The book doesn't completely turn it's back on the comics. Superman has all the powers he does in the comics, even some that he didn't get until much later. Lex Luthor is a politician/gangster in this version, but there is a nod to his mad genius roots. He plans to build a robot army with his scientist henchman. Superman gets to take a break from knocking out hoods and breaking his friend out of jail (I told you this book was gritty) to fight one of Lex's killer robots. Actually, the most interesting parts of the book are focused on Luthor's subordinates. They are the ones who keep the book moving along while Clark is busy moping his way across the country.

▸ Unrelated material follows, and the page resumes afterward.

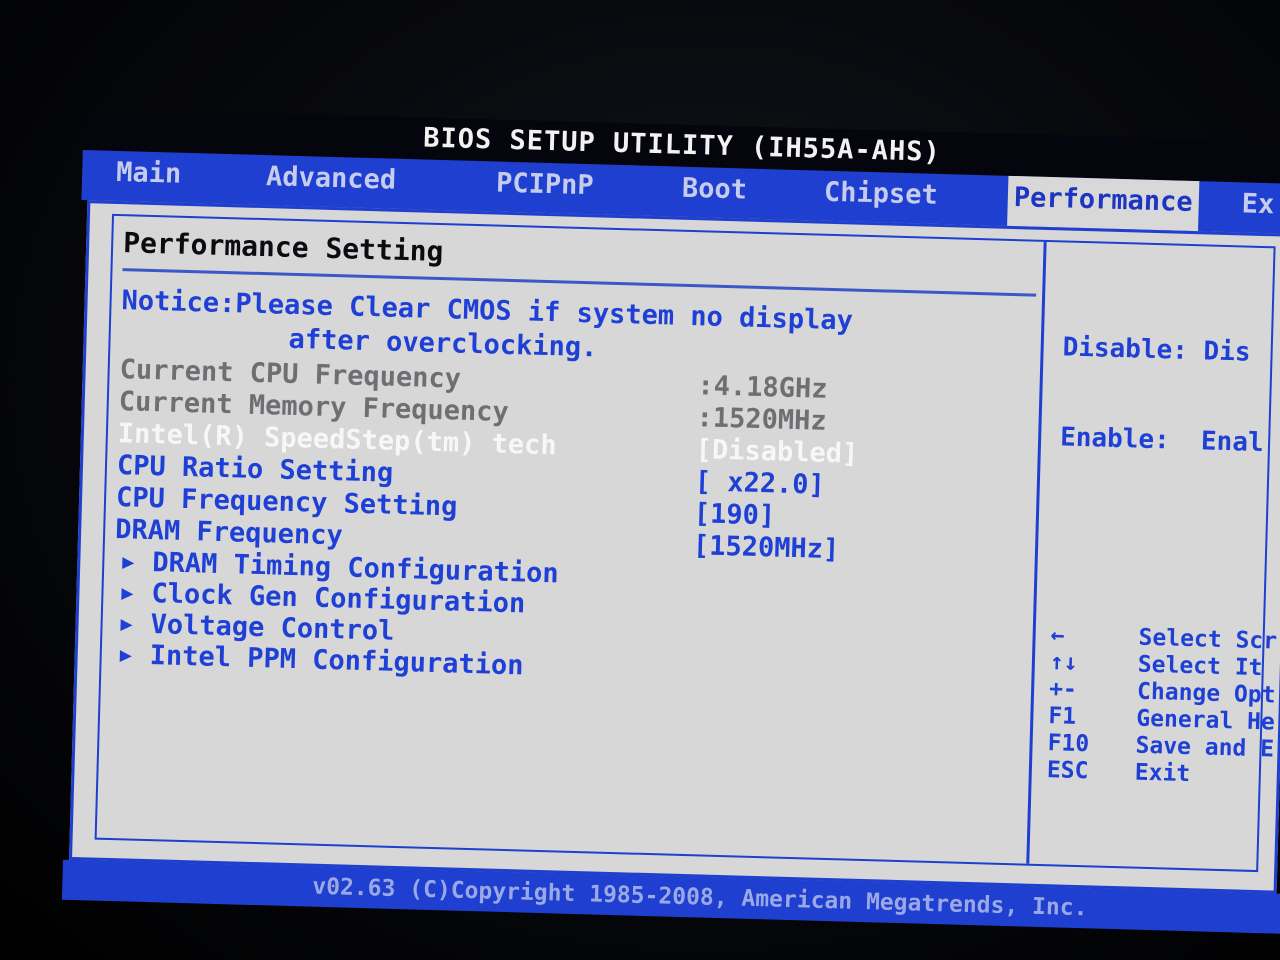  What do you see at coordinates (1206, 694) in the screenshot?
I see `key-description: Change Opt` at bounding box center [1206, 694].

If you're not a fan of the Superman from the comics, or the movies from the 70's and 80's, you might enjoy this. Although if you're not a comics fan, you probably wouldn't want to read it in the first place. If you are a Superman fan, you might still enjoy it. I did, even though I found myself often frustrated with how characters were depicted, or certain developments that didn't make sense to me. Overall, I just hope that someday we get a version of Superman where the people who make it are not embarrassed to be making Superman.

© 2018 Gracchus Gruad


Gracchus Gruad (author) on June 12, 2020:

I barely touched on the details of the story, so I'm not sure what you mean by spoilers. I'm also confused about my supposed bias. If I have a bias it's that I love the character of Superman. This book just wasn't to my taste. Apparently it was to yours, and that's great. As far as there being dozens of iterations of Superman, most of them have stuck to the same basic story lines and character traits. Of those that don't, I have enjoyed a few but most I didn't. I admit, I like the Superman I grew up reading in the comics and watching on television. Again, that's my taste. I don't feel like Superman needs to be gritty. I like the Superman that's about truth and justice and hope. If you don't agree, that's cool. We just look for different things in a Superman story.

Nick on May 26, 2020:

There is a lot of bias in your review. especially for a character with dozens of iterations. This review is simply not helpful and actually goes into spoiler territory

Tim Truzy from U.S.A. on March 15, 2018:

I will probably not read this novel. It seems a though DC is trying to hard to imitate Marvel Comics in depicting dark and dreary. One example of this is the fact that DC is using N.Y. for the back drop of a story. Stan Lee said he purposefully chose N.Y. City as a setting to write most of his famous Marvel Comics.

It's as if they want to take the "super" out of Superman.

I was O.K. with Batman being portrayed a dark and just a bit on the verge of crazy; it fits his origin - lost parents, raised by a butler, etc. That was great.

But Superman is not an X-man, Avenger, or even Spiderman type character.

Perhaps, if DC is creating an alternative universe where Superman is a sap, sucker, lost his down home values, morally confused - all right. But at some point, DC should realize, we still need champions of truth, justice, and the American way. (from the original Superman series.)

The original Superman fought Nazis and helped to bring down the KKK in Atlanta through radio broadcasts.

At a time when we are struggling to establish who we are as a nation, that Superman would still be valuable.